### TASK OBJECTIVE
Starting at the line that contains "Screen dimensions: 240x242" and stopping after the line that contains "coord(52,43)", rewrite those lines with "chevron" changed to "arrow" and nothing else altered. Leave the pictures out.

----------

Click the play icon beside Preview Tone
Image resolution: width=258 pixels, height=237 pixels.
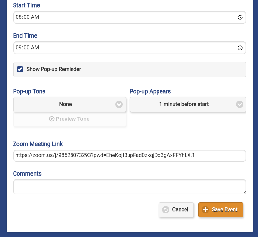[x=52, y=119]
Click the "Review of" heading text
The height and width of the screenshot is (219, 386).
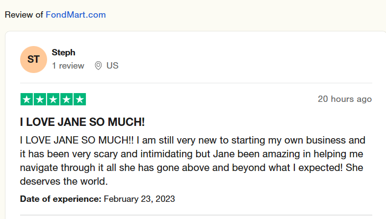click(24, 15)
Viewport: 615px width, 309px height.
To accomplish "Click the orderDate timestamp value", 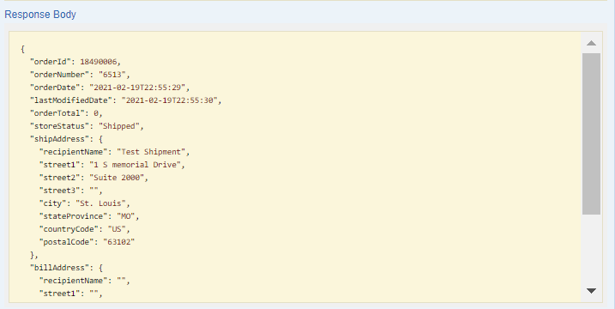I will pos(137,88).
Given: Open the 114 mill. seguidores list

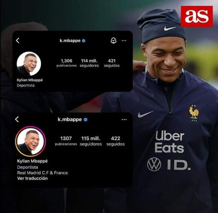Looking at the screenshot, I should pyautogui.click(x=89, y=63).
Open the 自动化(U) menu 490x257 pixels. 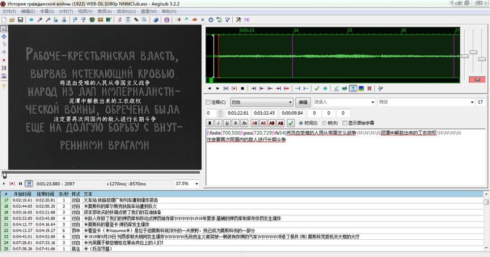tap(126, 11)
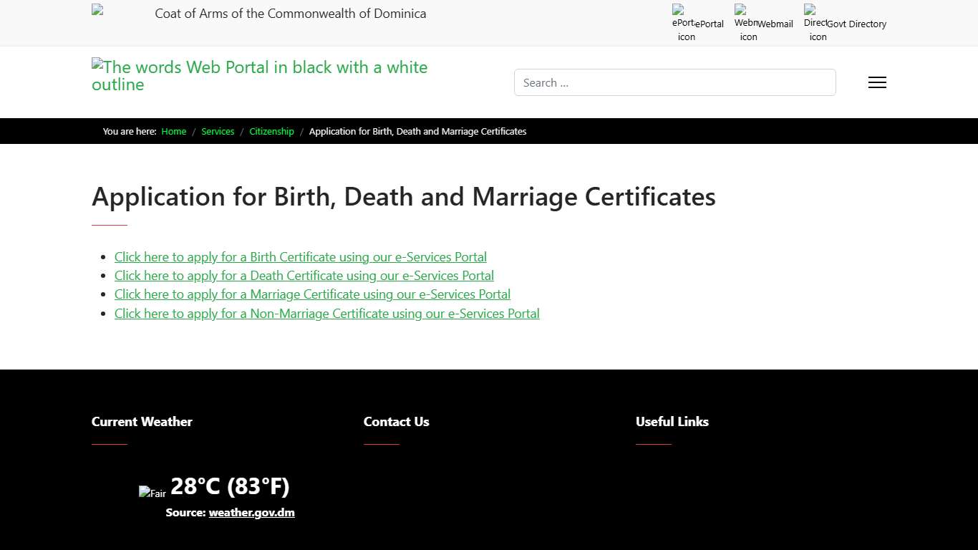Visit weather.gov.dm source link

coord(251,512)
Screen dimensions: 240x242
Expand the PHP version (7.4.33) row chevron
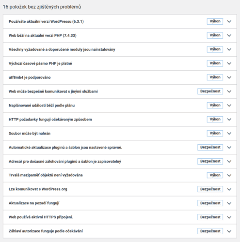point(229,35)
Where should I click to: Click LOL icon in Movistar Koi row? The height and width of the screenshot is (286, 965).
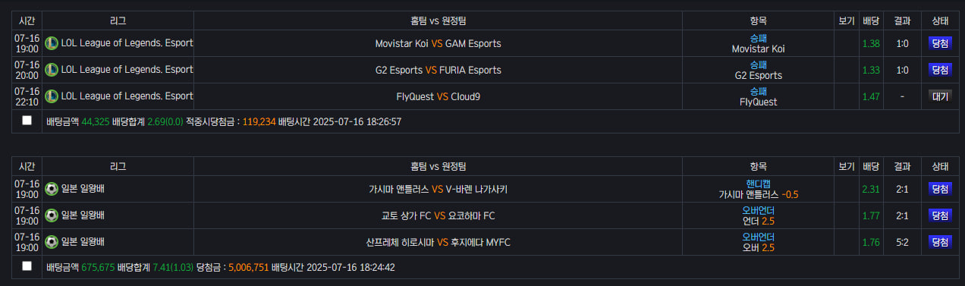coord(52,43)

----------

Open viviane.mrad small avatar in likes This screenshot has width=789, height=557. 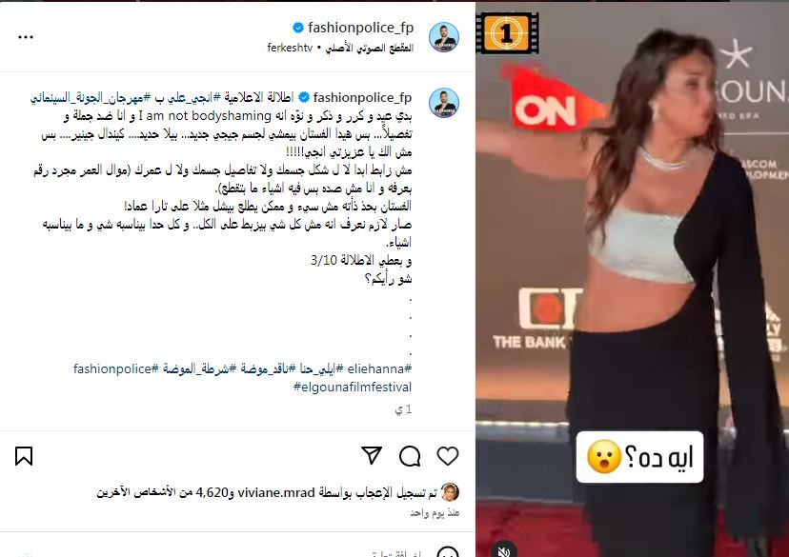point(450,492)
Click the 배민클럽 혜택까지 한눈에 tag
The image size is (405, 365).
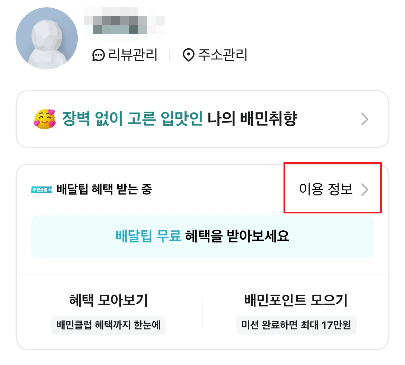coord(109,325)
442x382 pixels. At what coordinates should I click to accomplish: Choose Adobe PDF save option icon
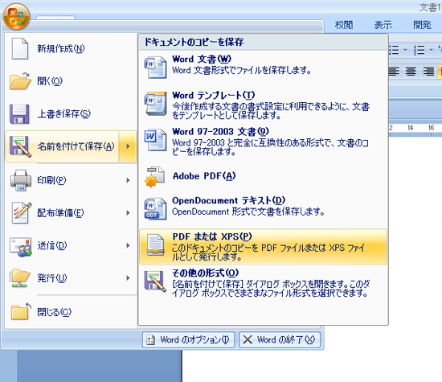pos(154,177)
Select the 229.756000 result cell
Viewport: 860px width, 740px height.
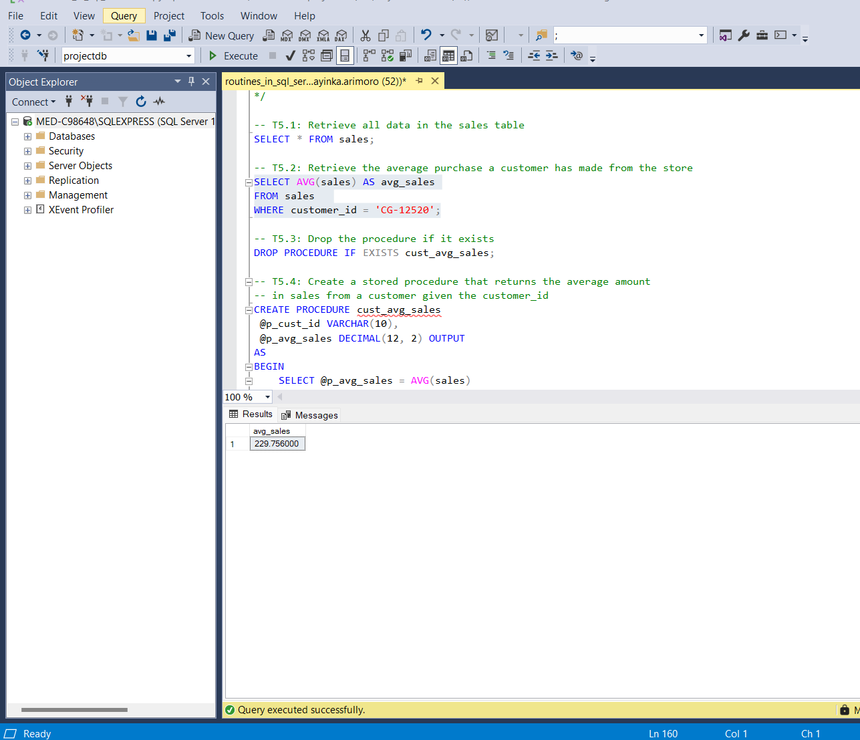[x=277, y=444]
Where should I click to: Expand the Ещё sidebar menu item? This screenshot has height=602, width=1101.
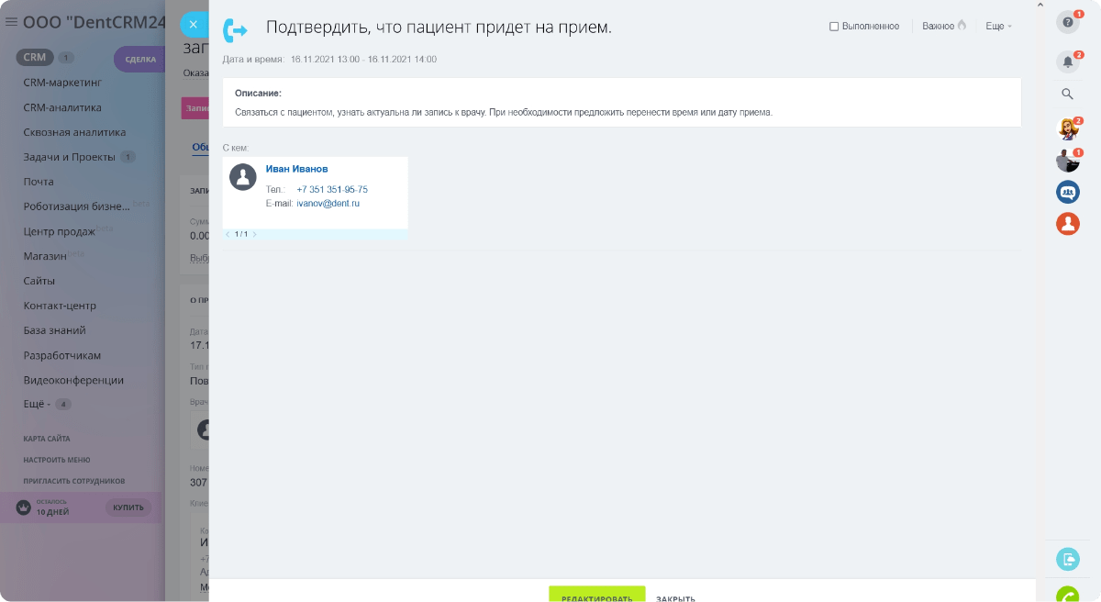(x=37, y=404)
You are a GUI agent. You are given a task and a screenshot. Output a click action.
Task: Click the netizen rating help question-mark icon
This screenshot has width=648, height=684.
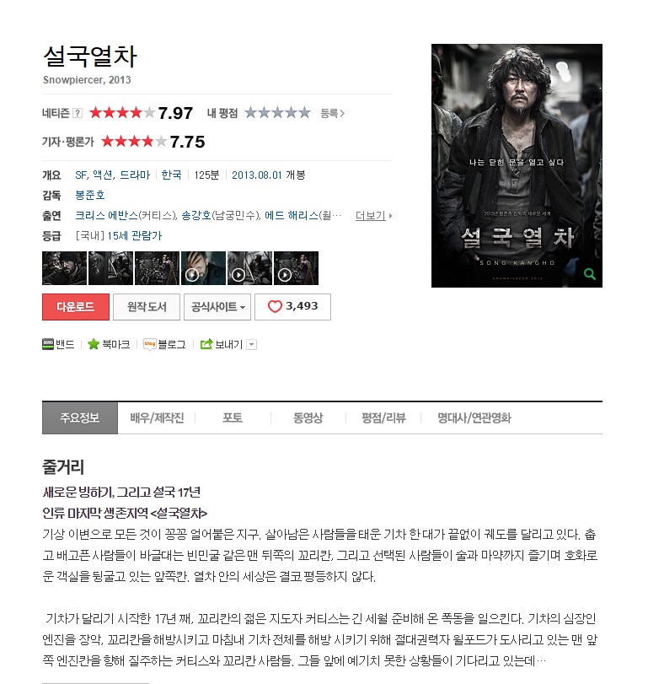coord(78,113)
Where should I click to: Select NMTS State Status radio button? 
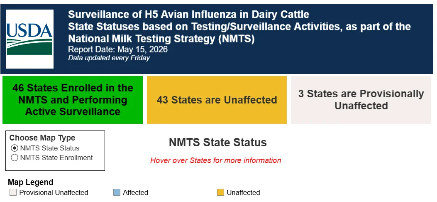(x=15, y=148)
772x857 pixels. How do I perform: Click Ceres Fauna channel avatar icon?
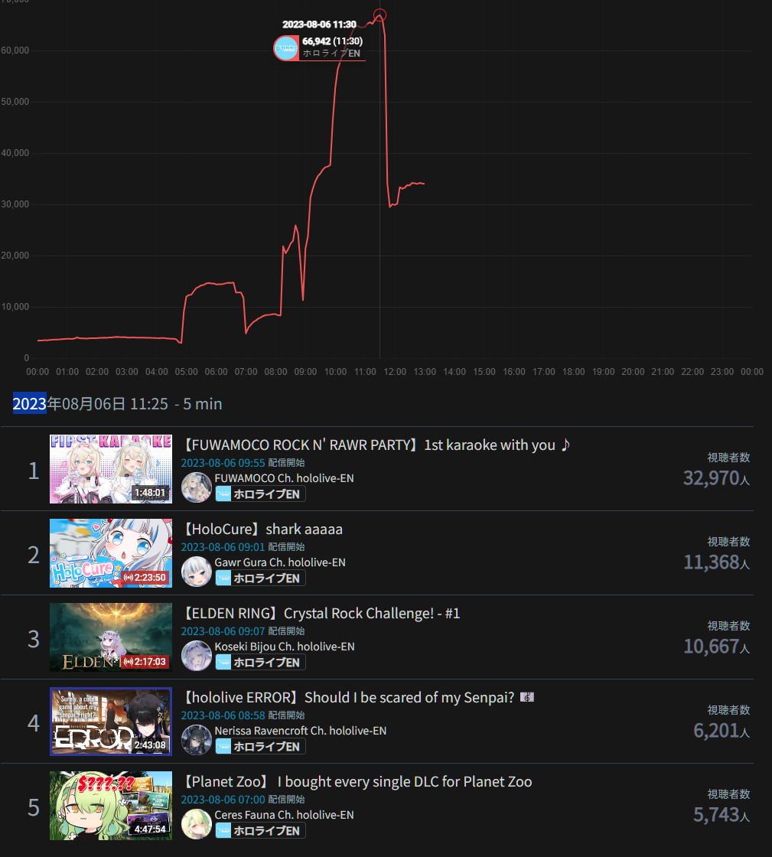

----------

### WRITTEN ANSWER
Screen dimensions: 240x242
Expand the PHP version (7.4.33) row arrow
point(229,35)
Where should I click to: Click LOL icon in Movistar Koi row? The height and width of the screenshot is (286, 965).
coord(52,43)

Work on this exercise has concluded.